From 722d9efc137defbe67f892f46fa1bf7eb2fa83d0 Mon Sep 17 00:00:00 2001
From: HackerNCoder <hackerncoder@encryptionin.space>
Date: Tue, 24 Oct 2023 14:57:40 +0000
Subject: [PATCH] Use starts_with for forbidden unicode (Fix #3888) (#4079)

* Use starts_with for forbidden unicode (Fix #3888)

* Require 3 visible chars in display name

* Run cargo fmt and scripts/lint

* Undo invisibly_starts_with_at

* Remove 3 min chars.count() check for display name
---
 crates/utils/src/utils/validation.rs | 31 ++++++++++++++++++++++++----
 1 file changed, 27 insertions(+), 4 deletions(-)

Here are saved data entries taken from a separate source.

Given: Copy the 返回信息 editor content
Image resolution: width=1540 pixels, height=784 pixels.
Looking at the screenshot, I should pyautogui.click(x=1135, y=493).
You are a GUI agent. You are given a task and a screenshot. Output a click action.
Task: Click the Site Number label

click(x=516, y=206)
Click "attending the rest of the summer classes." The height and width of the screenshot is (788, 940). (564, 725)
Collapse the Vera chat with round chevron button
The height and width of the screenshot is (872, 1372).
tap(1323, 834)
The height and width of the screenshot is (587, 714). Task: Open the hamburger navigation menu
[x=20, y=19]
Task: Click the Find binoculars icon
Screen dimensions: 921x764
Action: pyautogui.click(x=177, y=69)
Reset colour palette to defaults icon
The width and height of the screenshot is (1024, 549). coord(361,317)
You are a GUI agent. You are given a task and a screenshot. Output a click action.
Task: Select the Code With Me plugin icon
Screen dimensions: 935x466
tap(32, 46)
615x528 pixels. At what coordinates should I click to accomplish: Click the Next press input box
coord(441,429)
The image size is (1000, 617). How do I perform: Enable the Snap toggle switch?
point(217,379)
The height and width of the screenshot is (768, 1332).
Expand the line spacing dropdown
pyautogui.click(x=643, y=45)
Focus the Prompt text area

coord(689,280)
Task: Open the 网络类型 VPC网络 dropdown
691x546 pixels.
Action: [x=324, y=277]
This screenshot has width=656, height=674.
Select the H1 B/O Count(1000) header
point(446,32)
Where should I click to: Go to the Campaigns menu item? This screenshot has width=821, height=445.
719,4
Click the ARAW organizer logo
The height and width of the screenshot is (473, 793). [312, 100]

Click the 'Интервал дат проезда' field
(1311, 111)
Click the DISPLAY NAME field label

diff --git a/crates/utils/src/utils/validation.rs b/crates/utils/src/utils/validation.rs
index 33c78b65..46fe9e2d 100644
--- a/crates/utils/src/utils/validation.rs
+++ b/crates/utils/src/utils/validation.rs
@@ -99,13 +99,29 @@ pub fn is_valid_actor_name(name: &str, actor_name_max_length: usize) -> LemmyRes
   }
 }
 
+fn has_3_permitted_display_chars(name: &str) -> bool {
+  let mut num_non_fdc: i8 = 0;
+  for c in name.chars() {
+    if !FORBIDDEN_DISPLAY_CHARS.contains(&c) {
+      num_non_fdc += 1;
+      if num_non_fdc >= 3 {
+        break;
+      }
+    }
+  }
+  if num_non_fdc >= 3 {
+    return true;
+  }
+  false
+}
+
 // Can't do a regex here, reverse lookarounds not supported
 pub fn is_valid_display_name(name: &str, actor_name_max_length: usize) -> LemmyResult<()> {
-  let check = !name.contains(FORBIDDEN_DISPLAY_CHARS)
-    && !name.starts_with('@')
-    && name.chars().count() >= 3
+  let check = !name.starts_with('@')
+    && !name.starts_with(FORBIDDEN_DISPLAY_CHARS)
     && name.chars().count() <= actor_name_max_length
-    && !has_newline(name);
+    && !has_newline(name)
+    && has_3_permitted_display_chars(name);
   if !check {
     Err(LemmyErrorType::InvalidDisplayName.into())
   } else {
@@ -323,6 +339,13 @@ mod tests {
     let actor_name_max_length = 20;
     assert!(is_valid_display_name("hello @there", actor_name_max_length).is_ok());
     assert!(is_valid_display_name("@hello there", actor_name_max_length).is_err());
+    assert!(is_valid_display_name("\u{200d}hello", actor_name_max_length).is_err());
+    assert!(is_valid_display_name(
+      "\u{1f3f3}\u{fe0f}\u{200d}\u{26a7}\u{fe0f}Name",
+      actor_name_max_length
+    )
+    .is_ok());
+    assert!(is_valid_display_name("\u{2003}1\u{ffa0}2\u{200d}", actor_name_max_length).is_err());
 
     // Make sure zero-space with an @ doesn't work
     assert!(